18 Eylül 2020 Cuma

Virüsün canlı tuttuğu!


Ölüm her zaman görünür idi, lakin biz görmüyor ya da görmek istemiyorduk! 

Artık  istemesek de etrafını aslanların sardığı ceylan sürüsü gibi sıramızı bekliyoruz! 

Arkadaşlarımız, karşı komşumuz, ünlü biri... testler pozitif ve şifa bulsunlar diye dua ederken, endişemiz kendimiz, yakınlarımız için de artıyor! 

Ne zaman, sevdiğimiz birisini kaybetsek gerçekte bir yanımız kendi ölümümüzü, nasıl öleceğimizi düşünmüyor mu?
 
Ona ağlarken, kendimize, bilinmeyen ve iyi olmasını umup temenni ettiğimiz ölüm saatimize de ağlamıyor muyuz?
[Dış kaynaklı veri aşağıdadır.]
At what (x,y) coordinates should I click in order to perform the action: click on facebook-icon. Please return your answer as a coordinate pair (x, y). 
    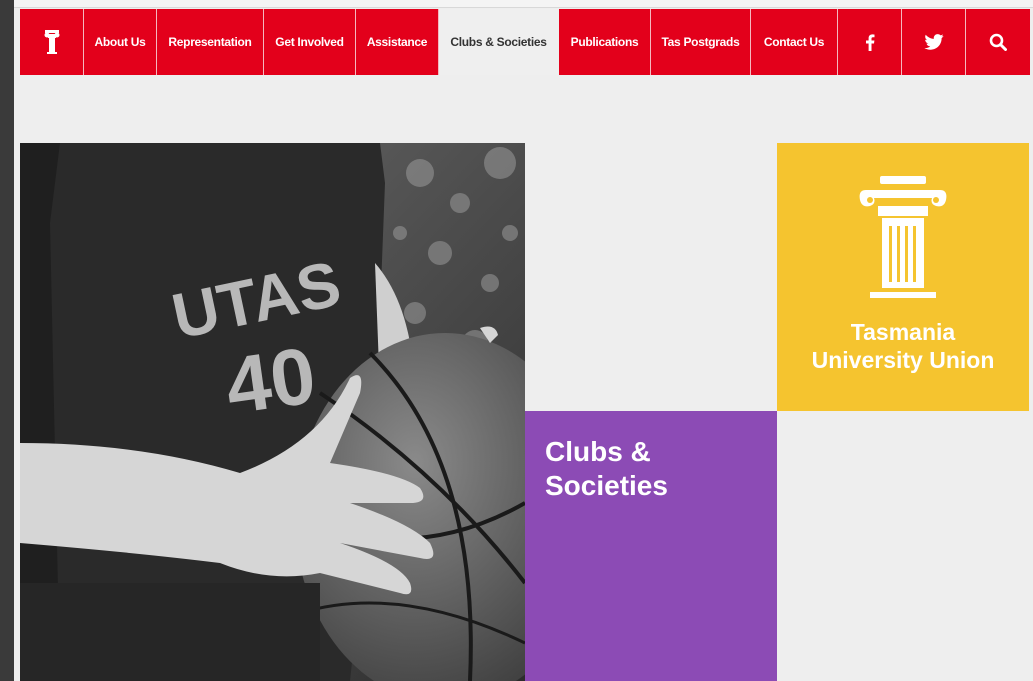
    Looking at the image, I should click on (870, 42).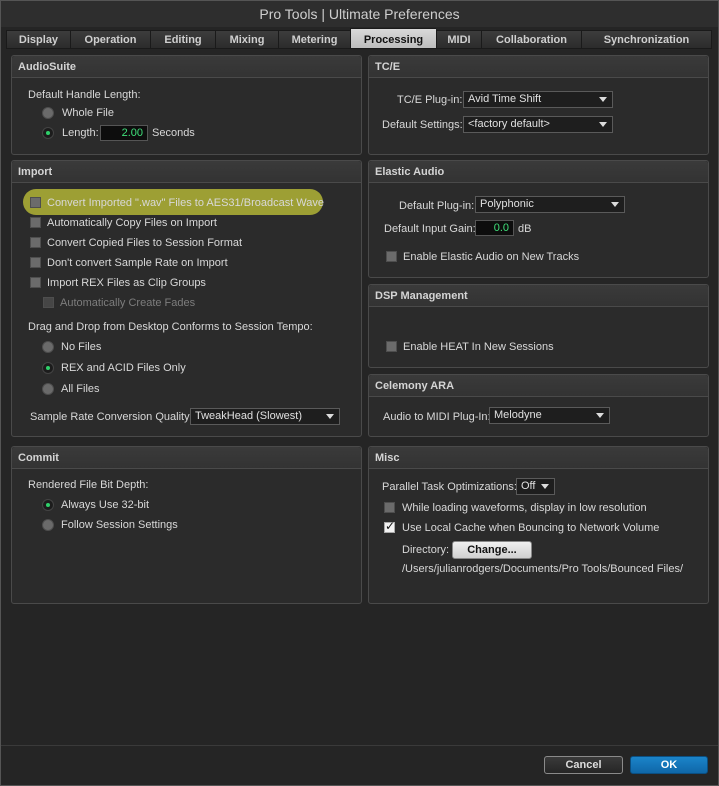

Korona günlerinde maskelerin yalnız bedenlerimizi değil, ruhlarımızı da nefes almakta zorladığı, 
zaman zaman sabrımızın azaldığı, ''ne zaman bitecek?'' sorularının bir türlü ''toplu dua'' olarak arşa yükselemediği demlerde; bardağın dolu taraflarından biri de bize ölüm hakikatini sürekli hatırlatması olabilir mi, bu düşünülmelidir!  
Çünkü ölüm ve rızık eşref-i mahluk olarak yaratılan insanından, en küçük bakterisine, okyanuslar altındaki o karanlıklar içindeki minnacık canlıları bile asla unutmuyor! 
Çünkü ölümün de Rabbi, yarattığı her şeyi, sayıları -künhü ne olursa olsun- tek tek bilecek, duyacak, görecek, sevk ve idare edecek hükümranlığın, kudretin sahibi Celle Celalühü... 

Ölüm ve ötesini düşünüp, kaygı duymamak, hazırlık yapma çabasında olmamak da aslında ölmüş bir kalbin resminden başka bir şey değil! 
Ölmezden önce bu dünya rüyasından uyanmayı bizlere nasip eyle, 
bizi bırakma, bizden vazgeçme Allah'ım! Amin.